== Directions for this task ==
Return each line in the records below that includes "will".

Stored records
↓

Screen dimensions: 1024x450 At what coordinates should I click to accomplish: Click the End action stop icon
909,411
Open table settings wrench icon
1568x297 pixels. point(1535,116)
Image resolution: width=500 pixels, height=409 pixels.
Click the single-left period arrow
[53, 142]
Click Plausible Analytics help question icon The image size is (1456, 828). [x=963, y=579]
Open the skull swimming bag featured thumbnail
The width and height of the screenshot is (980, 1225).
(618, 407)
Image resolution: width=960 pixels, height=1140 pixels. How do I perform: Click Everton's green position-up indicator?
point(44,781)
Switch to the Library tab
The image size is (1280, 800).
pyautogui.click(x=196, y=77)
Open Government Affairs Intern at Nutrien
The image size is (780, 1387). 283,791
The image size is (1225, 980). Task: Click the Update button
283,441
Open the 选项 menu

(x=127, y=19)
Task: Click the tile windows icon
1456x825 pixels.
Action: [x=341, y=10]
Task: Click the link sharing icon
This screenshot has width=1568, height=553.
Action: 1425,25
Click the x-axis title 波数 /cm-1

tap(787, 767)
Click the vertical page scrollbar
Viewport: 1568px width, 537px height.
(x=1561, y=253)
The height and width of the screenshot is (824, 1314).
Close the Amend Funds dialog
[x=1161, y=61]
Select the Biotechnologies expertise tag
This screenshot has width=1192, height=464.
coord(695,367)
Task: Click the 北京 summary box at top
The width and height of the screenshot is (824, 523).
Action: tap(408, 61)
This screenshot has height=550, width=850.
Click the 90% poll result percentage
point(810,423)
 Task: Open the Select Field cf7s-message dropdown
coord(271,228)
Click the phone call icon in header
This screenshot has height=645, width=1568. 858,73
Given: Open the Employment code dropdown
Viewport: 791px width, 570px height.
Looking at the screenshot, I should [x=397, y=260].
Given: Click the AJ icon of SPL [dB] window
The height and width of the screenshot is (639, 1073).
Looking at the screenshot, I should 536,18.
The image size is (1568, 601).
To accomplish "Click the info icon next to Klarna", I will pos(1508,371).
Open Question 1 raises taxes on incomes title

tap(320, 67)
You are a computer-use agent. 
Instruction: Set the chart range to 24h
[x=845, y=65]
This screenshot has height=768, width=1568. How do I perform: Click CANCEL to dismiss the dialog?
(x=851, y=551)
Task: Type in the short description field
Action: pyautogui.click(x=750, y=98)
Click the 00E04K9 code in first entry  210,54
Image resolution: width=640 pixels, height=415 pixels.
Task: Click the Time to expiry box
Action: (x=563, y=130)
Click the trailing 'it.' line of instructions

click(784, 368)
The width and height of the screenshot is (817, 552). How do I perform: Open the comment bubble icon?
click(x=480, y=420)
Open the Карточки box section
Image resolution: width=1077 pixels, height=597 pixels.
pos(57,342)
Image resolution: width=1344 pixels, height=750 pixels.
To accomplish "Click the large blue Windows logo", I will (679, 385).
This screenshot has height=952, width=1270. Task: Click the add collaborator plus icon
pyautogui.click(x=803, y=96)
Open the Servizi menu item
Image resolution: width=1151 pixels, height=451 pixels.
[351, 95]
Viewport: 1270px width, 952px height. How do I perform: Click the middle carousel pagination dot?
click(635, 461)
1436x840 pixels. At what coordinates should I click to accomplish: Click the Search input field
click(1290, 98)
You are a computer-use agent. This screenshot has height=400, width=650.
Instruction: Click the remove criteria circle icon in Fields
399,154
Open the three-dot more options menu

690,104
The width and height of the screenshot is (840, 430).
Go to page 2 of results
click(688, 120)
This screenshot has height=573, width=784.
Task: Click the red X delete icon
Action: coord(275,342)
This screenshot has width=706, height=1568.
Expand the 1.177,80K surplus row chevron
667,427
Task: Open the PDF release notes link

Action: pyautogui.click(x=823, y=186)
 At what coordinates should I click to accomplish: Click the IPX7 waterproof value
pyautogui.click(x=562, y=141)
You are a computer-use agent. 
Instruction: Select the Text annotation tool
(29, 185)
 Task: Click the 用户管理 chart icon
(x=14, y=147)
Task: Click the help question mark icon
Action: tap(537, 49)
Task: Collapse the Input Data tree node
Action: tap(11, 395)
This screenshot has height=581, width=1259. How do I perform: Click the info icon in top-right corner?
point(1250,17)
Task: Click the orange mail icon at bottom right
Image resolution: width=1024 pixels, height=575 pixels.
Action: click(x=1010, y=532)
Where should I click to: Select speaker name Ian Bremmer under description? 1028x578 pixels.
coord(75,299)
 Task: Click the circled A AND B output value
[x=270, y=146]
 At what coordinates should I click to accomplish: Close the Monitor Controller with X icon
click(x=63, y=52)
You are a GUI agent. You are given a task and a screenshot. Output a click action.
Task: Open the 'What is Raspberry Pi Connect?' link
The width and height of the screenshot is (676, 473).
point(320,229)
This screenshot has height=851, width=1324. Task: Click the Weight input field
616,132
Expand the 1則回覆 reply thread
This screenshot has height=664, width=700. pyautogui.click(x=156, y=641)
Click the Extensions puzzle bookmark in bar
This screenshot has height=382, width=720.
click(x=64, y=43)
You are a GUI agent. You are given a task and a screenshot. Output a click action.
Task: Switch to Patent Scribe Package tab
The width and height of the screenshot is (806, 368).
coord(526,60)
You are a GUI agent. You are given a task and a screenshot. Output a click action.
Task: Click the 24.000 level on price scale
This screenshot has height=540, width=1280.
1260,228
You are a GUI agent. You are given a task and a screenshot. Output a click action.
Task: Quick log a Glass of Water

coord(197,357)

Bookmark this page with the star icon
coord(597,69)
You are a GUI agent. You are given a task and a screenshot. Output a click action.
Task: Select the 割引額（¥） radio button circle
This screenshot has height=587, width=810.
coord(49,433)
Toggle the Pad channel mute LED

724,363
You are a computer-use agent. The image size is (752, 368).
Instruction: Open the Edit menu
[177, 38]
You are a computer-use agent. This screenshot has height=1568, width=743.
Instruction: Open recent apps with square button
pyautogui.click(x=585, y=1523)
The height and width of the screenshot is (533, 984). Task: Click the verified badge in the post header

↑

== Task solution ==
To accomplish "Click the info icon next to Klarna", I will pos(1508,371).
To accomplish "Click the large blue Windows logo", I will (679, 385).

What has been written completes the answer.